Until her mother got sick.

It was a wasting illness, a degenerative disease with no cure but a long timeline. No real treatment other than to make the patient as comfortable as possible for as long as possible. It was the first time Irajah felt helpless, and the first time she experienced watching her own father's helplessness as well.

It was also when she learned that he had once been a Jedi. And that she had the same gift inside of her, should she ever choose to nurture it. Dr. Ven refused to tell her why he had left the Order, even going so far as to raise his voice, demanding her silence in this. He had never yelled at her before, not once that she could remember. Whether it was truly that painful, or the stress of his wife's illness, she couldn't know. But she stopped asking, and he never offered. But he did train her. Just a little. At that time, she didn't know that she really wanted to be a Jedi. She knew very little about them, living so far off the beaten path as they did, and he seemed happy enough to never talk about them. And he was only willing to teach her one thing, after all.

A single healing technique. She didn't have the knowledge of anatomy to heal the damage to her mother's disease ravaged body, and even if she did, it wouldn't have mattered. But she could help him by keeping the disease at bay. Walling it up deep within her mother's body. It prolonged her life by a year, and eased her suffering in that time. It gave them time. But that was all it did. In the end, the disease still claimed her. But she went in as much peace as she was able, and in very little pain. It was small comfort to Irajah and Salcom.
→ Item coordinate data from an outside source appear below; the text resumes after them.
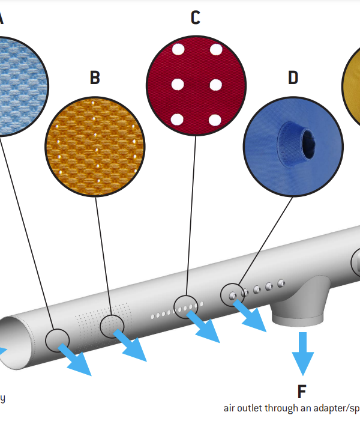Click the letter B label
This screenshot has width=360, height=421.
(x=95, y=77)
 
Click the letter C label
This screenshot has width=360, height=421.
(x=195, y=18)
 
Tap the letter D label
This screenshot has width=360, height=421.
(x=293, y=77)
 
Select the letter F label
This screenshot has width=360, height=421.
(x=302, y=392)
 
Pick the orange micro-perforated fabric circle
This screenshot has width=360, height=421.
(x=95, y=147)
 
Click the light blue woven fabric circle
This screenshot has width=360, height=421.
(x=15, y=84)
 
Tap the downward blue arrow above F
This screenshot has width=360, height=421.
(x=302, y=351)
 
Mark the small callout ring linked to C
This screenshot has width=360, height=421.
(x=185, y=306)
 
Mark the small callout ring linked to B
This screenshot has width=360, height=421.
(x=112, y=326)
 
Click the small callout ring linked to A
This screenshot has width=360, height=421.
(x=58, y=340)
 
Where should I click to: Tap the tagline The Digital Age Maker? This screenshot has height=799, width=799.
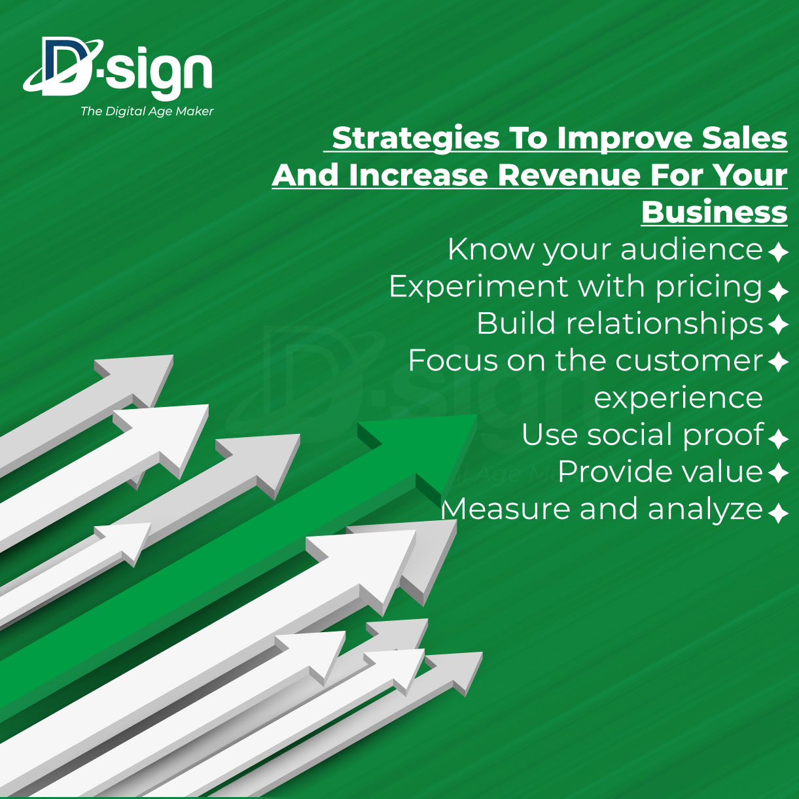pyautogui.click(x=147, y=111)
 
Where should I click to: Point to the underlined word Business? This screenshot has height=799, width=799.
pyautogui.click(x=714, y=212)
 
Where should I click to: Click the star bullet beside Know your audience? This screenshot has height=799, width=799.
pyautogui.click(x=778, y=252)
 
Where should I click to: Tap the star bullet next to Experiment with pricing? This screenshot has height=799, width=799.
pyautogui.click(x=778, y=291)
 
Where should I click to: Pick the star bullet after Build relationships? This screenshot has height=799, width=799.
pyautogui.click(x=778, y=324)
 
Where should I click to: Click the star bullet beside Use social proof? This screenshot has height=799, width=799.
pyautogui.click(x=778, y=439)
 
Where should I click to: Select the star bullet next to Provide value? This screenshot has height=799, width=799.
pyautogui.click(x=778, y=473)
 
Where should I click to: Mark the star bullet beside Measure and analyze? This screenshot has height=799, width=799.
pyautogui.click(x=778, y=513)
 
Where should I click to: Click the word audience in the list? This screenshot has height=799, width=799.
pyautogui.click(x=692, y=249)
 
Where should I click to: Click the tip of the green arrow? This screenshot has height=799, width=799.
pyautogui.click(x=477, y=415)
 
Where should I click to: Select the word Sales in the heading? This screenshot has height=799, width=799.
pyautogui.click(x=744, y=139)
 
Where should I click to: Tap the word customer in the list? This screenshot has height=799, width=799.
pyautogui.click(x=689, y=361)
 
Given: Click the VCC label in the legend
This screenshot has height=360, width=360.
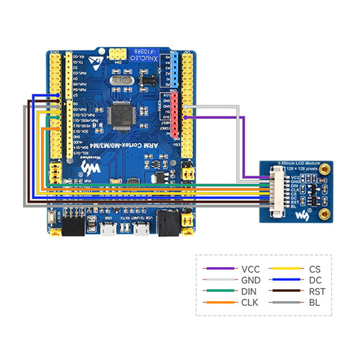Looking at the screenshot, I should click(x=250, y=269).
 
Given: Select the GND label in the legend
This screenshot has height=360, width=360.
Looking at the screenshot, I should click(x=250, y=280).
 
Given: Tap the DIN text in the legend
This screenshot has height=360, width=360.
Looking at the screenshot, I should click(x=249, y=291).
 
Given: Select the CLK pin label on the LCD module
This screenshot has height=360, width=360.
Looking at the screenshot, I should click(x=294, y=191).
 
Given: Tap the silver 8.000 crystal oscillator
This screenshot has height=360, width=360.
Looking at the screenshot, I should click(x=125, y=80).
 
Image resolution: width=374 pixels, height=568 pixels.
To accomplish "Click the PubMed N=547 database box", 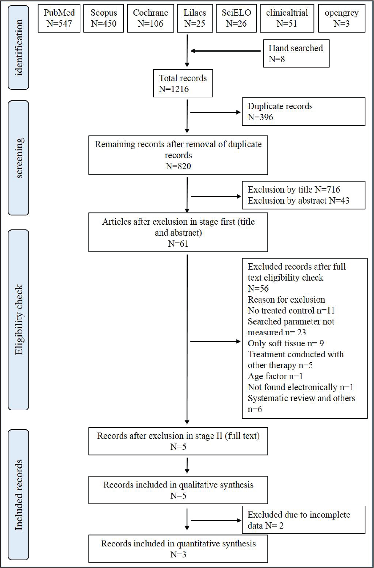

It seemed natural for Irajah to follow in her father's path after that. Not as a Jedi. But as a Doctor. She excelled in school and eventually went on to focus on emergency medicine- not her original plans as a teenager, but then, people change after all. She had been a Doctor for four years at the same hospital her father was Head Surgeon at. Respected, well liked, but largely too busy for anything too much more than an occasional date or drinks after work with friends. She was content, if not happy.

Then the virus came. Released in to the atmosphere? In to the water and then became airborne? She never discovered. In five days, every person on her planet was dead, wiped out by a nameless virus sent down by nameless people for an unknown reason.

Five days of dying was followed by five months of hell. It took her that long to recover enough to escape her dead planet. She almost died herself half a dozen times, and not all of them from the sickness. More than once she contemplated taking her own life. The pain that wracked her body, the horror, the literal hell of being surrounded by the dead at every turn. And the knowledge that even if she escaped she was nothing more than a walking plague threat to any living planet she went to. Could she subject others to that? What was her responsibility as a doctor? As a living being? To know she risked bringing this fate to other worlds. It was almost enough to finish the job more than once.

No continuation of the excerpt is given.